TT 11.7 Di 11:00 H19
Nonlinear Transport through Quantum Wires: Functional
Renormalization Group in Nonequilibrium — •Severin
Jakobs 1 , Volker Meden 2 , Herbert Schoeller 1 , and Kurt
Schönhammer 2 — 1 Institut für theoretische Physik A, RWTH Aachen,
D-52056 Aachen, Germany — 2 Institut für Theoretische Physik,
Universität Göttingen, Bunsenstr. 9, D-37073 Göttingen, Germany
We study nonlinear transport at finite temperature through a quantum
wire with impurities. The wire is modelled by a one-dimensional
quantum lattice including nearest neighbour interaction. It is coupled
via tunneling barriers to two reservoirs to which a finite bias voltage is
applied. For calculating the nonequilibrium properties we generalize a
functional renormalization group method (applied recently to the equilibrium
case [1]) to the nonequilibrium situation by utilizing real-time
Feynman diagrams. This enables us to handle weak as well as strong tunneling
and arbitrary potentials on the wire. The coulomb interaction is
treated within perturbative renormalization group, i.e. only the Hartree-
Fock type of diagrams are included. For a single impurity in an infinite
quantum wire we recover the exponents for the current vs. temperature
and for the current vs. bias voltage predicted from bosonization [2]. For
a finite wire however, the interplay of tunneling barriers and impurity
produces exponents depending on the position of the impurity.
[1] V.Meden et al., Phys.Rev.B 65, 045318 (2002)
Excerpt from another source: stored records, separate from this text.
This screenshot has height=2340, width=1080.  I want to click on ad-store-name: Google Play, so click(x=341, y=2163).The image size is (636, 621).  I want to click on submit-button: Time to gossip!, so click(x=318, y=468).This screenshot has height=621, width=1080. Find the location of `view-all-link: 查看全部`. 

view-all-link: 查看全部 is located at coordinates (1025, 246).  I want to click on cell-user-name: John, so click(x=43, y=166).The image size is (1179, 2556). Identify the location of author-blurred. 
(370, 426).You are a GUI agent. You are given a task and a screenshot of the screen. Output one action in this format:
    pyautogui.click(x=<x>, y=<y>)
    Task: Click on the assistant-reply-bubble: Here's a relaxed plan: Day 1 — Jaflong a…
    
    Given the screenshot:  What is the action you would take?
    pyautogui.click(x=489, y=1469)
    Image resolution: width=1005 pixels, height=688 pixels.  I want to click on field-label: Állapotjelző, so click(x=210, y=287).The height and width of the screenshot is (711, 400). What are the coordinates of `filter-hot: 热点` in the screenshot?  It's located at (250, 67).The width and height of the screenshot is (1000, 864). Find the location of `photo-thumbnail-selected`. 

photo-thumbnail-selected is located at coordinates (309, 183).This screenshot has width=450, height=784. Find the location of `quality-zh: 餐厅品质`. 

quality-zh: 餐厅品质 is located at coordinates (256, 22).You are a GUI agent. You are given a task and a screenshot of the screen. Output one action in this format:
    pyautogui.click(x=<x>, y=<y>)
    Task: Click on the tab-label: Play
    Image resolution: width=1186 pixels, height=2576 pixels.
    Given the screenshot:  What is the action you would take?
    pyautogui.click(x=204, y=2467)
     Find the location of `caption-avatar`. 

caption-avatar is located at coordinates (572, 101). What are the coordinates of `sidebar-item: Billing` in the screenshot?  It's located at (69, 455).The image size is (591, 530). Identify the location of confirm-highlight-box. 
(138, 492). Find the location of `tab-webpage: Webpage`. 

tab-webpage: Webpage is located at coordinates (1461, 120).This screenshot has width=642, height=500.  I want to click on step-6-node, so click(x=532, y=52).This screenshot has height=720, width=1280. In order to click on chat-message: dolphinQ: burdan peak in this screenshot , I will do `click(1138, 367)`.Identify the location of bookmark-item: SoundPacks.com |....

[2] C.L.Kane, M.P.A.Fisher, Phys.Rev.B 46, 15233 (1992)
TT 11.8 Di 11:15 H19
Electron transport through interacting quantum dots —
•Andrei Zaikin 1 and Dmitri Golubev 1,2 — 1 Institut ür Nanotechnologie,
Forschungszentrum Karlsruhe, 76021 Karlsruhe — 2 Institut für
Theoretische Festkörperphysik, Universität Karlsruhe, 76128 Karlsruhe
We present a detailed theoretical investigation of the effect of Coulomb
interactions on electron transport through quantum dots and double
barrier structures connected to a voltage source via an arbitrary linear
impedance. Combining real-time path integral techniques with the scattering
matrix approach we derive the effective action and evaluate the
current-voltage characteristics of quantum dots with large conductances.
Our analysis reveals a reach variety of different regimes which we specify
in detail for the case of chaotic quantum dots. At sufficiently low energies
the interaction correction to the current depends logarithmically on
temperature and voltage. We identify two different logarithmic regimes
with the crossover between them occurring at energies of order of the
inverse dwell time of electrons in the dot. We also analyze the frequencydependent
shot noise in chaotic quantum dots and elucidate its direct
relation to interaction effects in mesoscopic electron transport.